That is, I think, like the story that we're seeing here. And you do have business leaders kind of panicking because what they're now seeing is that this is going to lead to lower growth because it's actually physically impossible for Donald Trump's tariff policy to work. Because even if they were trying to re-domicile manufacturing, this wouldn't be how you do it. And now how would they how are they going to re-domicile the manufacturing? How are they going to get build the factories with what materials?

How are you going to get the materials to make the things in the factories? It just doesn't make any sense. And I think that the markets understand this. And you have few business leaders who are willing to speak out because they're afraid that he's going to do to them what they did to the big law firms and to the major media networks. Right.

Well, and another thing that I was reading about is this isn't the first time that businesses have tried to play with Trump. Obviously, he was president one time before. And so the idea that a company is going to move their manufacturing entirely to the United States of America when we don't know what the next president will do or how long Trump will actually stay in power in this case is...

is none. There is none of that. There is no planning for people to move full manufacturing, put up big buildings, rehire everyone, make the cost of everything greater to satisfy Trump's whim today. Because in 2019, there were companies that moved their manufacturing, let's say, from like

China to Vietnam, which he said was a more favorable thing. If they would just move to Vietnam and out of China, then we wouldn't be competing with China the same. Vietnam's fine. All of his Trump products come from Vietnam and Bangladesh. And so those factories are now saying, hey, back in 2019, we did move from China to Vietnam. And now you put the tariff on Vietnam anyway. So we cannot trust you. We can't play with you like this.

This literally happened to my childhood friend's family. They have, and her dad actually went on CNBC the other day and talked about it because they are one of the, they have run an import export business for three generations. Very, very solid business. They moved their production to,

to Vietnam and I think somewhere else, maybe Bangladesh because of the tariffs in the first administration. And now the tariffs that they put on the entire world, A, there's nowhere to go, and B, you wipe out the entire margin. It's just not possible to do. But what's

even crazier is that treasury secretary scott besant was also saying this weekend that there is no reason for the markets to price in a recession meaning people are you know jp morgan's predicting a recession the markets are already going down more and i think they're expected to go down even more

But he says he doesn't think that there is a reason to price intercession and that he doesn't think price increases from inflation will have a big effect on consumers.
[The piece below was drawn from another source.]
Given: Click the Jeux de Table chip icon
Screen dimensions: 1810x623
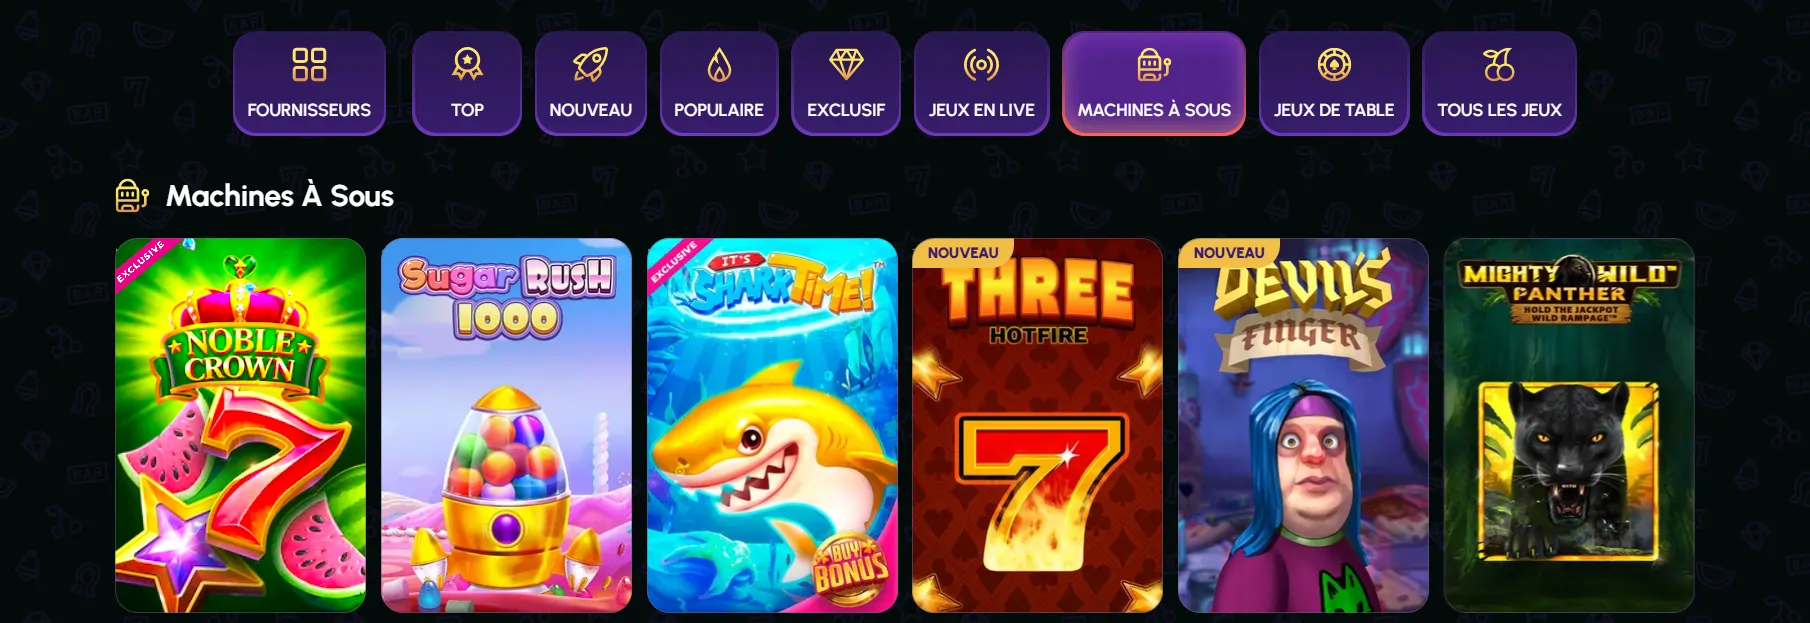Looking at the screenshot, I should pyautogui.click(x=1334, y=65).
However, you might understand a little bit more about why Scott Besson is so deeply out of touch when you realize that the past week when they were putting these tariffs on and deciding the policy, Scott Besson, the Treasury Secretary, is supposed to be in charge of fiscal policy, was not.

on Capitol Hill trying to negotiate a federal tax cut packages with Republicans in the Capitol so that wealthy people and corporations can renew their tax cuts from Trump's first term. That's the thing. There's multiple things here. It's the tariffs. It's the tax plans they're trying to get through. There's a ton of stuff in those tax plans that we're not even getting eyeballs on because there's so much chaos that people are focusing on the tariffs, obviously.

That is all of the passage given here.